Помимо музыкальных мизансценических перебивок, здесь есть несколько танцевальных и вокальных номеров (условных, пунктирных, а не таких, как в традиционном музыкальном спектакле или в мюзикле) и различимое пластическое решение (при том, что балетмейстер в составе постановочной группы не значится). А вот актерские работы весьма и весьма разнородны. И хотя ансамбль составлен осознанно и в целом гармонично существует (технически, творчески — как угодно), это все же некая аритмия: сказываются разность школ и поколений, образования и воспитания, бэкграунда и  навыка читать книжки и считывать смыслы. Люди разной группы крови порождают резус-конфликт, который (при всех безусловных плюсах спектакля) заставляет действие порой диссонировать, невольно и некстати путает режиссерские карты.

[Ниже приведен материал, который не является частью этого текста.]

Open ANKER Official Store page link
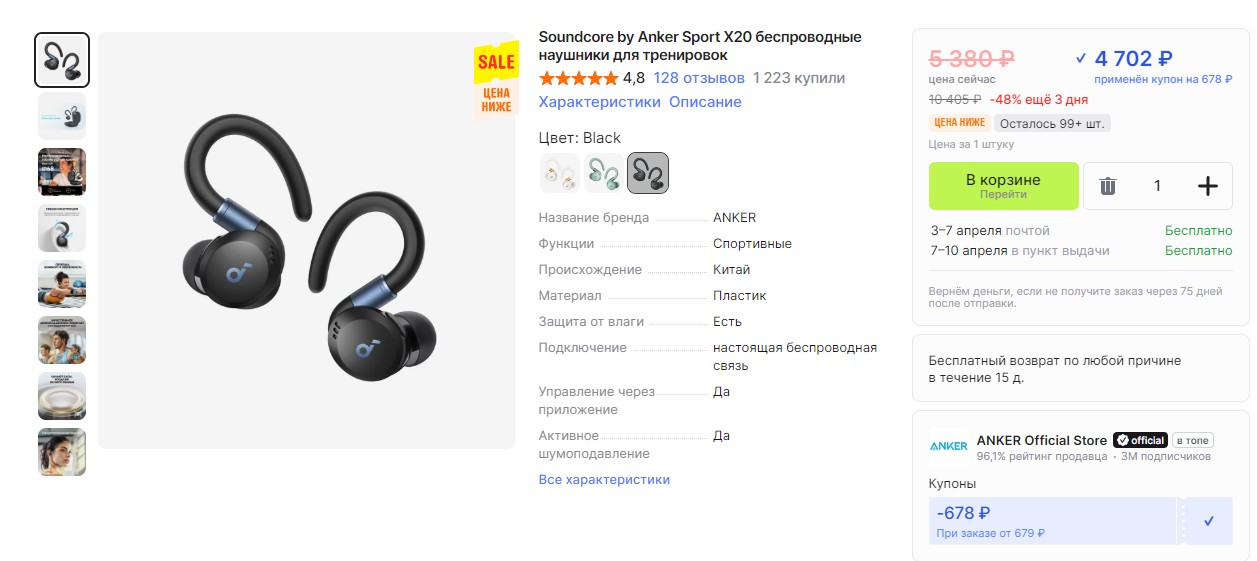1257x561 pixels. click(x=1042, y=440)
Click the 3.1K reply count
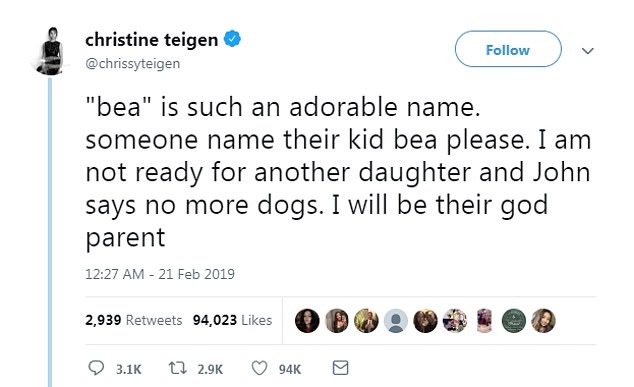The width and height of the screenshot is (634, 387). (129, 369)
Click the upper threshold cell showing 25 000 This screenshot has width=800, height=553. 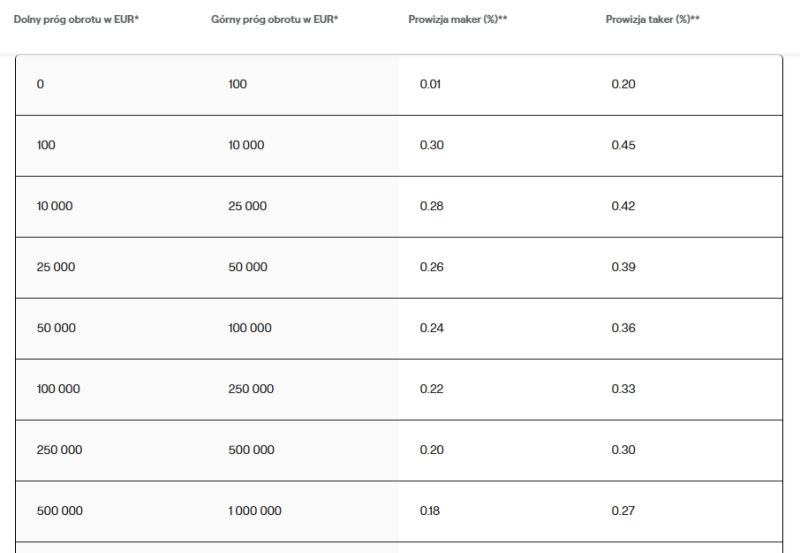pos(248,206)
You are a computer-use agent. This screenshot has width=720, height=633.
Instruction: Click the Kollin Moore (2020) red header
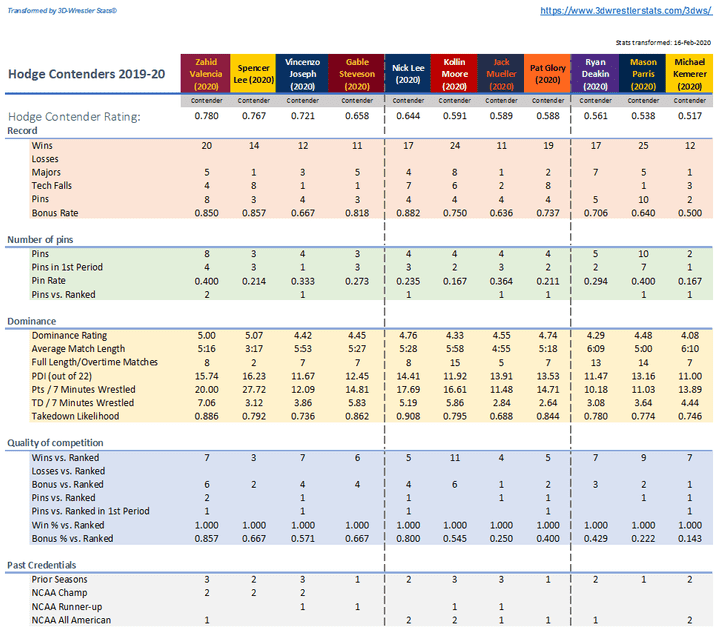pyautogui.click(x=455, y=73)
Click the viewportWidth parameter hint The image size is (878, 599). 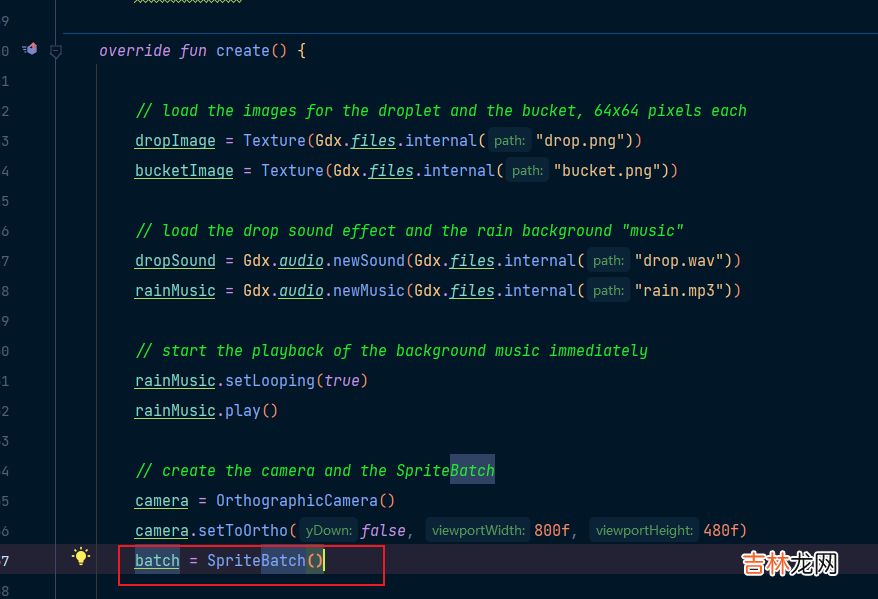click(x=476, y=530)
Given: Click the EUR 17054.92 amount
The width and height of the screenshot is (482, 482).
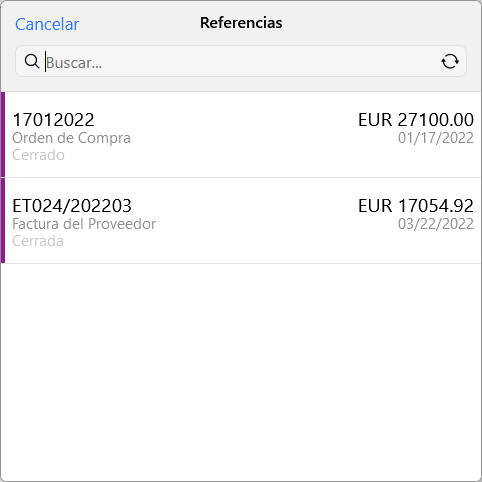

Всю историю «делают» и крепко держат двое — оба Адуева: переживающий мощную трансформацию становления, развития и деградации личности Александр (Федор Федотов) и его дядюшка Петр Иванович (Александр Новиков), с нескрываемым изумлением проходящий путь от здорового эгоцентризма к болезненной идентичности. В антураже петербургских туманов и сырости (дым-машина), неприязненно щурясь от неуместного петербургского солнца (безжалостный контровой свет), непрестанно пикируясь и бравируя (один — неопытностью, другой — опытом, и где здесь недостаток или преимущество — вопрос), теряясь в лабиринтах причуд злого социума и женской нестабильности, предсказуемых любовных коллизий и семейных ценностей, замирая в картинных либо неловких позах, оказываясь в неловком же положении, они (персонажи — с переменным успехом, артисты — безупречно) движутся в калейдоскопе событий, разговоров и решений. В этой запутанной бессмыслице биографических эксцессов Федотов и Новиков филигранно отыгрывают психологические метаморфозы взросления: от щегольства до декадентства, от гордыни до кротости, от упрямой прямой спины до обескураженной скукоженности. И чем ближе к финалу, тем сложнее поверить в то, что никакой хореограф не приложил руку к выразительному пластическому рисунку спектакля, хоть программка и молчит об этом, как партизан.